Ghana Urged to Stop Employment of Thousands of Children at Mines – by Pauline Bax (Bloomberg News – June 10, 2015)

http://www.bloomberg.com/

Ghana should better enforce its laws to prevent thousands of children from working at small-scale mines in Africa’s second-largest producer of gold, Human Rights Watch said.

The children work alongside family members or on their own, often to help pay school fees, the New York-based group said on Wednesday in a report based on interviews with mine workers mostly aged 15 to 17 years old. Many said they had been working since the age of 12.

“Ghana’s unlicensed gold mines are very dangerous places where no child should work,” according to the report. “Companies buying gold in Ghana should exert control over their whole supply chain to make sure they’re not benefiting from child labor.”

Small-scale mines employ about 1 million people and account for about 40 percent of total production of gold in Ghana. A majority of the small mines operate without licenses. The work is especially hazardous for children because it involves heavy lifting, sharp tools like shovels and picks, and exposure to mercury, which is poisonous, according to the report.

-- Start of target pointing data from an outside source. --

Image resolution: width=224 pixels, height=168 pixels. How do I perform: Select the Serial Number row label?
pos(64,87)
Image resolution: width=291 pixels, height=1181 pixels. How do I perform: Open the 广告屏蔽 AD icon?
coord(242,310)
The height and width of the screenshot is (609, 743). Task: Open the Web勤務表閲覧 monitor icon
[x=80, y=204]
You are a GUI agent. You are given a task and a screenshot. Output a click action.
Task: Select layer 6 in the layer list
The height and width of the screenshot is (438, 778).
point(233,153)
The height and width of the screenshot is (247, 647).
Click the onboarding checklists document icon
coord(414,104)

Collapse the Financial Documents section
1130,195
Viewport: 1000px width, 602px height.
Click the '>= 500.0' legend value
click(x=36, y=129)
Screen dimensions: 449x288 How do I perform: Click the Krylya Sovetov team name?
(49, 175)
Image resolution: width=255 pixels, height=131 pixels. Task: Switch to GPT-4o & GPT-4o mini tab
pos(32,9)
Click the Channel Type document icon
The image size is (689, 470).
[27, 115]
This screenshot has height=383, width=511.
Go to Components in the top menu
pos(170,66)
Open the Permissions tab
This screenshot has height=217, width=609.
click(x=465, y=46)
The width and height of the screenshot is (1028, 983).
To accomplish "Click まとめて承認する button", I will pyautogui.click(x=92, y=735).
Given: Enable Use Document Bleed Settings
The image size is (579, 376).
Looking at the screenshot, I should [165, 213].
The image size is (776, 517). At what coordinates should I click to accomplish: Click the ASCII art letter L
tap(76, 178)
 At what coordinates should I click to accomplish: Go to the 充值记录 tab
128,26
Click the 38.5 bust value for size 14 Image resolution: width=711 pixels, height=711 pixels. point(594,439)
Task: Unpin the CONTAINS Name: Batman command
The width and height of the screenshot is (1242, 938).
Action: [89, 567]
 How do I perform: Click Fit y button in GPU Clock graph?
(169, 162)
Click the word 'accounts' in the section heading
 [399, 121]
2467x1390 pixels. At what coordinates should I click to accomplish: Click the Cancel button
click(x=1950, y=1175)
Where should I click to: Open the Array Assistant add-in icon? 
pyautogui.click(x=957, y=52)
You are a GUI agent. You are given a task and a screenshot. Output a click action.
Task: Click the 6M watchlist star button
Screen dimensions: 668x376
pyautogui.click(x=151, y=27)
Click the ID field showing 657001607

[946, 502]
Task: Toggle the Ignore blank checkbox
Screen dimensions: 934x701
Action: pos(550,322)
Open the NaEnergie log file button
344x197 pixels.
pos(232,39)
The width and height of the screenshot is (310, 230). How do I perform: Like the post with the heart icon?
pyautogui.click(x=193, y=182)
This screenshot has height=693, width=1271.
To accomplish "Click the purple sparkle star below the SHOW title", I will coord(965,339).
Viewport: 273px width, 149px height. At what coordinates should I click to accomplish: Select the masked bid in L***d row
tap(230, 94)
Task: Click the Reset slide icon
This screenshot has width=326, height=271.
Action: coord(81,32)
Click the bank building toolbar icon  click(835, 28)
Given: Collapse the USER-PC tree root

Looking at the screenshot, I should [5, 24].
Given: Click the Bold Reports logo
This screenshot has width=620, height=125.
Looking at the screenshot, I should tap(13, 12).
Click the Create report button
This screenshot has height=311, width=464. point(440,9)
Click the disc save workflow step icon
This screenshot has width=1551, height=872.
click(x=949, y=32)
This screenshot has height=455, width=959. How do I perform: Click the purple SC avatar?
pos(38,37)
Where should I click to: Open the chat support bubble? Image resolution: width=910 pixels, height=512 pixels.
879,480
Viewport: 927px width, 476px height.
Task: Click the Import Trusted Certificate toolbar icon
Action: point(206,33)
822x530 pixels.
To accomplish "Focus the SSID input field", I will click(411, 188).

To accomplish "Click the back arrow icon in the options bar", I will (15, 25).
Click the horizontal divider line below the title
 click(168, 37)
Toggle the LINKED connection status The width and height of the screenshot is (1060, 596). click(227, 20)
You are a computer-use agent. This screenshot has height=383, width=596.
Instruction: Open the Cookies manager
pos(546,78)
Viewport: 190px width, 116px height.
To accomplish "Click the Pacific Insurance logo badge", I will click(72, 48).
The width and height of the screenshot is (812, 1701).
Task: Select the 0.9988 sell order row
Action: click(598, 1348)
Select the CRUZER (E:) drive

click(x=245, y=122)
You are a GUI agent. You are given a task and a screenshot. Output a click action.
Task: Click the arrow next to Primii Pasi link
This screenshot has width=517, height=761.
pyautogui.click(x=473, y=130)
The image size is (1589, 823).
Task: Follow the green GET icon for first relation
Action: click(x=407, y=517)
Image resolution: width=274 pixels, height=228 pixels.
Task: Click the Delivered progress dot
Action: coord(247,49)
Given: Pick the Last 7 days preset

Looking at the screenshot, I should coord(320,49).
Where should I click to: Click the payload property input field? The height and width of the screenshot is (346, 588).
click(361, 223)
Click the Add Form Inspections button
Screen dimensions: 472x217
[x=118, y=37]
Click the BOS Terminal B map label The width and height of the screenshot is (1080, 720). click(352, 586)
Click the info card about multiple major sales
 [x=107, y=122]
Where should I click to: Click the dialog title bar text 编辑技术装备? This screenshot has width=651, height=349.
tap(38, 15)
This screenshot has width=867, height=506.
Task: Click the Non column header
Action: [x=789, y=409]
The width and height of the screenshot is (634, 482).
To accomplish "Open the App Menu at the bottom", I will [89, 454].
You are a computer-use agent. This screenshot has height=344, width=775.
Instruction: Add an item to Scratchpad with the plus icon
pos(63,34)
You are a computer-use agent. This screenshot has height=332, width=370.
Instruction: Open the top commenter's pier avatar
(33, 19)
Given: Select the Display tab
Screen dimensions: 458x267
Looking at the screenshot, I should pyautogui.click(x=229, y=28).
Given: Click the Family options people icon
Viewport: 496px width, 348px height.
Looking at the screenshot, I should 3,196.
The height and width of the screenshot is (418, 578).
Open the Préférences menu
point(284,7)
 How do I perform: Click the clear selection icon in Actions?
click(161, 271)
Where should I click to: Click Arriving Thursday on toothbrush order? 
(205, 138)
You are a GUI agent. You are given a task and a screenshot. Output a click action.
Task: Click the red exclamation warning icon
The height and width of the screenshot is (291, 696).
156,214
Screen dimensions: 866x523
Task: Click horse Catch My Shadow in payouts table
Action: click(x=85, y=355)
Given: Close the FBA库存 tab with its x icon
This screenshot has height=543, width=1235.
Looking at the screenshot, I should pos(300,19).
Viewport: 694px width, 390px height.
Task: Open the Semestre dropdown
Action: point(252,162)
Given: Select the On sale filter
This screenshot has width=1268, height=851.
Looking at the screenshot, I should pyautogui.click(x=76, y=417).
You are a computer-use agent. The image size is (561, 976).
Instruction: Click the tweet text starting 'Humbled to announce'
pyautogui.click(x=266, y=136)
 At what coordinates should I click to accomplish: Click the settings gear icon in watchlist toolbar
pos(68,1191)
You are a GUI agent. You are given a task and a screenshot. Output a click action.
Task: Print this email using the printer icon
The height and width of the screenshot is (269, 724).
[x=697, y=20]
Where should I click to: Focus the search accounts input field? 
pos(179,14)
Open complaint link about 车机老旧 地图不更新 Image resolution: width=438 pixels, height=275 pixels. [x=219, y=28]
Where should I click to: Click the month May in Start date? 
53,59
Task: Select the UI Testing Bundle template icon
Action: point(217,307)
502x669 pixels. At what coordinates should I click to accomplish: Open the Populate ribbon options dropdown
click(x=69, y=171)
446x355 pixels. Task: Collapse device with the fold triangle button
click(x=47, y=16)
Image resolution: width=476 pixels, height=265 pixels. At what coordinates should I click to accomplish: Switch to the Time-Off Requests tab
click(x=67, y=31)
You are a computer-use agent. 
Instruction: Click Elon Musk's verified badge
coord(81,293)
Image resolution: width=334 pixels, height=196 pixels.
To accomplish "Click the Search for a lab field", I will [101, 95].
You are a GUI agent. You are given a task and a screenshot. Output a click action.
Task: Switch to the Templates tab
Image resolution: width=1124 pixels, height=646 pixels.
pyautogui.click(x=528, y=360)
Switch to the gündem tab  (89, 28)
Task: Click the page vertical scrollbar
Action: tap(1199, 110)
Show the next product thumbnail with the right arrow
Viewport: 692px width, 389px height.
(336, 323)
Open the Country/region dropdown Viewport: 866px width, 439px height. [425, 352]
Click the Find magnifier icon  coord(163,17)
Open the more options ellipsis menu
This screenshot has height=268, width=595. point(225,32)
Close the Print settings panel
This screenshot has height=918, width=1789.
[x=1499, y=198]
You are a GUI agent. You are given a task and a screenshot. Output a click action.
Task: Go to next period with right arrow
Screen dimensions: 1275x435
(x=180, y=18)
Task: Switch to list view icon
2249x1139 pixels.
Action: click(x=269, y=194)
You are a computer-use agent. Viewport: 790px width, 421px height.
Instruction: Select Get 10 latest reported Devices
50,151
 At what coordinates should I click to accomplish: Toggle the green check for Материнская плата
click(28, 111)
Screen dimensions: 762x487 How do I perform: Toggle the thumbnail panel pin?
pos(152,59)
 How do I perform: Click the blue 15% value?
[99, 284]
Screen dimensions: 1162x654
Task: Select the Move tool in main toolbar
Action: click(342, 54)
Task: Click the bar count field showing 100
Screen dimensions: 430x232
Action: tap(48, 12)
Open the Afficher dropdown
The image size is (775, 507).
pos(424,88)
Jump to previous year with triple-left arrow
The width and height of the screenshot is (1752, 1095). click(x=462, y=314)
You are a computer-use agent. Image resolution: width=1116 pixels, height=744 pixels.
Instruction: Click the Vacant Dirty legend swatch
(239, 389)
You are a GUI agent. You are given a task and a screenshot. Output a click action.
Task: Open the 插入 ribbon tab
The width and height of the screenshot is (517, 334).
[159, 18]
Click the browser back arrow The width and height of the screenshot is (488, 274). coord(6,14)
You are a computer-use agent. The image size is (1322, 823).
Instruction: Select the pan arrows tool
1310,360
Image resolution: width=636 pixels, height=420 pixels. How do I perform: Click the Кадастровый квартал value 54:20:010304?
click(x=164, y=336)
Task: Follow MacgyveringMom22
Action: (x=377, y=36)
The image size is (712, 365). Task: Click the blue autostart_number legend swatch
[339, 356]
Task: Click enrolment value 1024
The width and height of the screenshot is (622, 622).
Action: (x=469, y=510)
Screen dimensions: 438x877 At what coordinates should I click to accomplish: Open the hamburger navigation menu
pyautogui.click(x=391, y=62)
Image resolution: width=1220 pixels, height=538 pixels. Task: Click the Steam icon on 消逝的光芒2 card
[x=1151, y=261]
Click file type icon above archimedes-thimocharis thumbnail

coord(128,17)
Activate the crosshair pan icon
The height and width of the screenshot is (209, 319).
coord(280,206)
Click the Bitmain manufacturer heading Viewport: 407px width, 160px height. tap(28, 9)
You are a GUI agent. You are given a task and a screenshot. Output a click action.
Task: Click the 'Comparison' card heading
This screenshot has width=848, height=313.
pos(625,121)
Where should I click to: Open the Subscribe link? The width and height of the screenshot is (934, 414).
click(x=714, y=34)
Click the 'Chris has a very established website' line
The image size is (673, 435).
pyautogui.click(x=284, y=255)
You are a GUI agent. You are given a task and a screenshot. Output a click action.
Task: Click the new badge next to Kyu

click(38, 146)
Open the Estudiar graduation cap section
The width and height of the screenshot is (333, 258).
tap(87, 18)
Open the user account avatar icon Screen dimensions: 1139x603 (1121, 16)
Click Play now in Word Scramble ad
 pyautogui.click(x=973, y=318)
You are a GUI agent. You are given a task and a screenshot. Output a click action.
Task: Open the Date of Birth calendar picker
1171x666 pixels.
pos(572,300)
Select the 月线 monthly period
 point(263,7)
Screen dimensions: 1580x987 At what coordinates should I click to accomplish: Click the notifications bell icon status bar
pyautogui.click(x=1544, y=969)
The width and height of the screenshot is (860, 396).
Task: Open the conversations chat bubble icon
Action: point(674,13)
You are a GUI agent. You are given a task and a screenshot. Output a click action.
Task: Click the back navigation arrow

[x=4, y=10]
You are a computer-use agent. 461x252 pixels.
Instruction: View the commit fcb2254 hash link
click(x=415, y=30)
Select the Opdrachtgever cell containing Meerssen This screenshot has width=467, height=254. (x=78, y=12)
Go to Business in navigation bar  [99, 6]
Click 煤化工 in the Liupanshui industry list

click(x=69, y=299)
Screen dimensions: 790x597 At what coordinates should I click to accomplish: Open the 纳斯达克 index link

Mercury, used to extract gold, is “readily available in some gold trading shops and provided by gold traders to child laborers,” the report said. The artisanal mining sector accounted for 40.7 metric tons of bullion out of 107.9 tons produced in 2013, according to government data.

AngloGold Ashanti Ltd., Newmont Mining Corp. and Gold Fields Ltd. are the main industrial gold mining companies operating in the West African nation. They buy gold at licensed mines, Human Rights Watch said.